Friday, April 20, 2007

Are sitcoms dead?

A brief article about sitcoms.

Is the sitcom dead? Has it stopped innovating like a species destined for extinction? I can’t really say. Like many Americans, I’m only watching one-hour dramas. We as a people can’t get enough of ER doctors forensically solving crimes on a mysterious desert island while fighting off the Cylon mafia – in a court of law.

Obviously sitcoms haven’t gone away, but they’re not the innovative shows that get the praise and the viewers. Not any more. There hasn’t been another “All In The Family” or “M.A.S.H.” for a long time.

Maybe because of war and bad news, but maybe society has tired of comedy? Most people will get their occasional chuckle solely from their favorite drama’s dramedy elements, like when CSI investigators find a particularly humorously arranged corpse, but that’s a thin gruel for amusement to live off of.

It might not be that sitcoms are so bad now, but just that dramas are so good. The best ones are episodic, but also cohesive week after week. Deadwood hooks us with swearing cowboys, but keeps us with the classic plot structure of Westerns remixed with Shakespeare.

I think of the drama season as a long, long movie that lets you get up and pee. Like Sopranos Season 1 did what the Godfather Part 1,2 and 3 tried to do and make something long-form but still let you come back and check up on how your favorite characters are doing: who they love; who they hate; and who they strangled with piano wire this week.

But what makes a good sit-com? From the above article: premise; character; writing; timing.

Jokes like Norm [Cheers] hiding from his wife Vera at the bar or Klinger [M.A.S.H.] being a cross-dressing soldier are born out of their premises. "Seinfeld" and "Friends" both are often cited with having no strong premise, with "Seinfeld" classically being described as a show about nothing. But that's not true - it was a show about four assholes.

I really never thought about the late, great Seinfeld like that, but it’s true. It really was about something. And Homer Simpson is an asshole of the naïf variety. He's unusual in that he gets to be the jerk and then react off himself because he’s the naïve one too. Cartman is a much purer asshole and he drives the conflict in almost every single South Park script. Even though he’s not funny, Marmaduke is supposed to be the asshole. Supposedly hi-jinx just flow from that alone, but they don’t.

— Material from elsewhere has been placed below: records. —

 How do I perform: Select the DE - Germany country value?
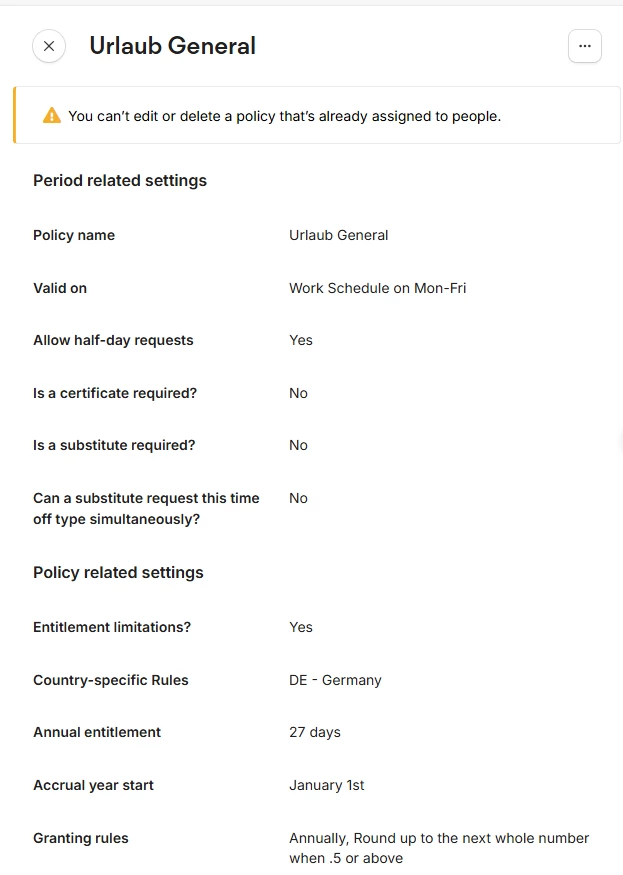coord(336,680)
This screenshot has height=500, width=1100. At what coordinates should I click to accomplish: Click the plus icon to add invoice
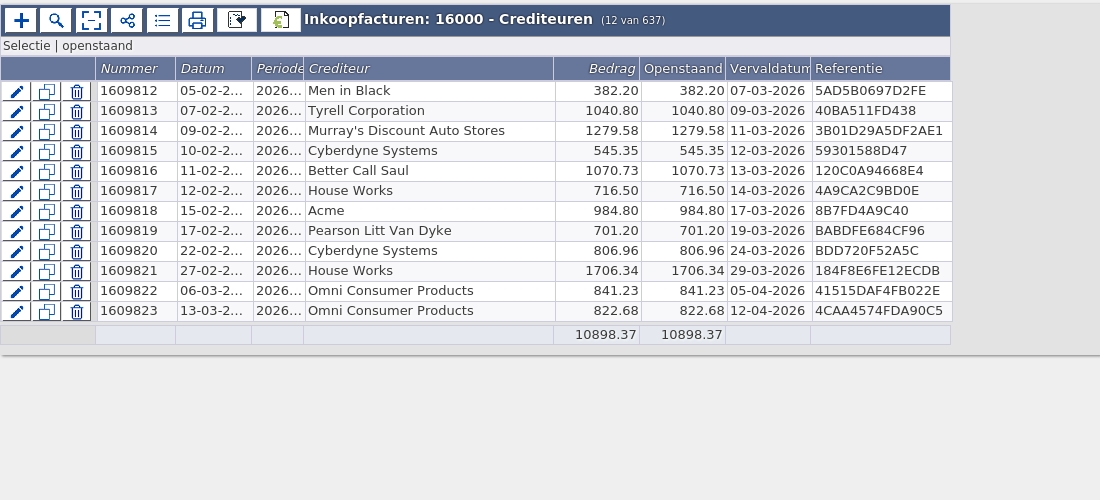[x=20, y=20]
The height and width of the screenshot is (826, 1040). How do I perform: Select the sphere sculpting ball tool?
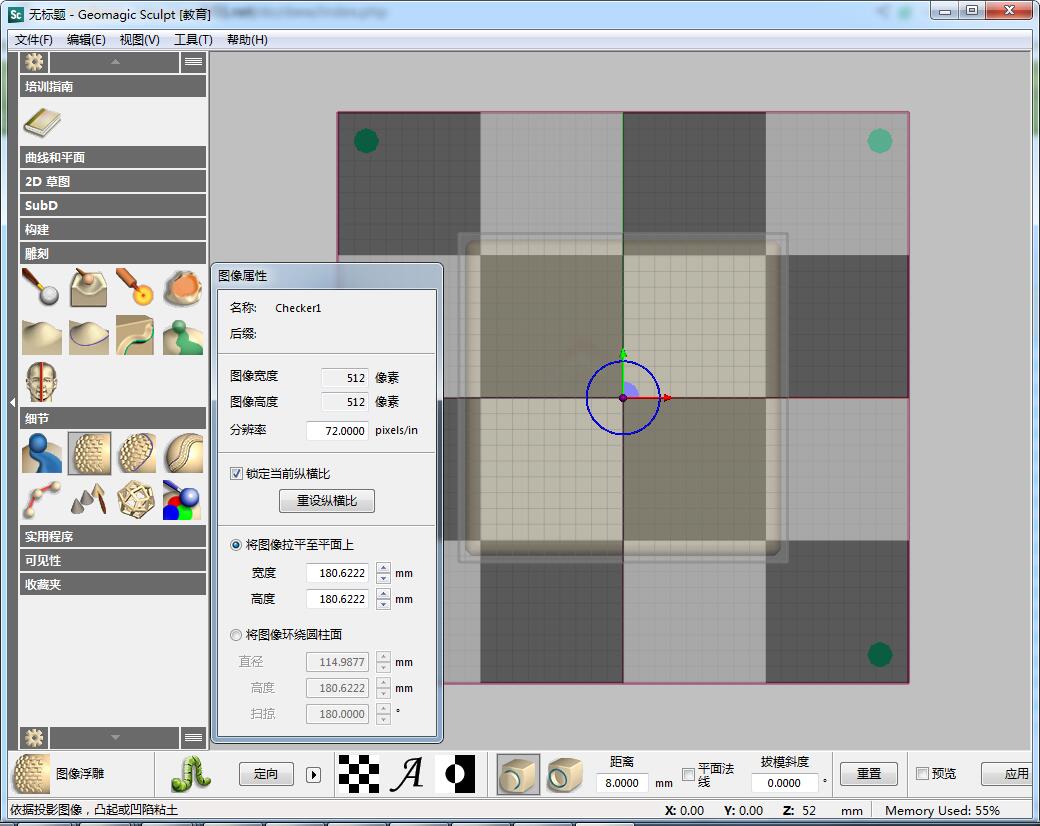41,287
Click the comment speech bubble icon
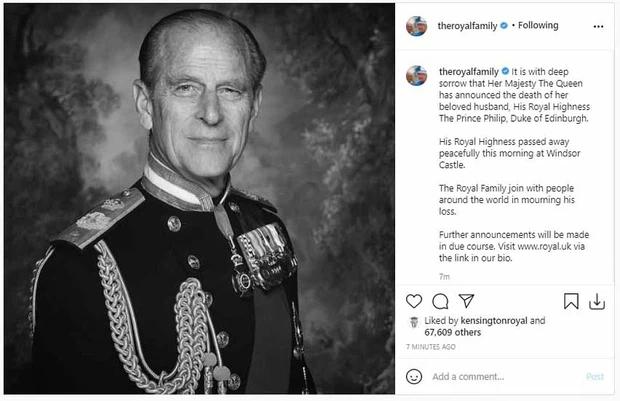Screen dimensions: 620x401 pyautogui.click(x=440, y=300)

But more assholes doesn’t necessarily mean more comedy. Case in point, the author is right on about “The War at Home”, it’s not just repulsive, but a boring repulsive. And one reason is that every character is the shallow jerk that spends their 22 sit-com minutes bouncing jerk-waves off each other. The result: many unsubtle penis insults traded back and forth. The show’s writers forgot it’s the deep multi-faceted jerks and the not-a-jerk people around them that fascinate us.

Sitcoms have gone stale. As a whole, they don’t take chances anymore and fail to give the viewing public what it really needs: original, truly groundbreaking penis insults that we’ll be talking about at the office water-cooler. A penis insult that enters the pop culture and stands the test of time; one we’ll hand down to our children and our grandchildren so they can belittle their own small-genitaled grandchildren. It’s a shame, and our culture is poorer for it.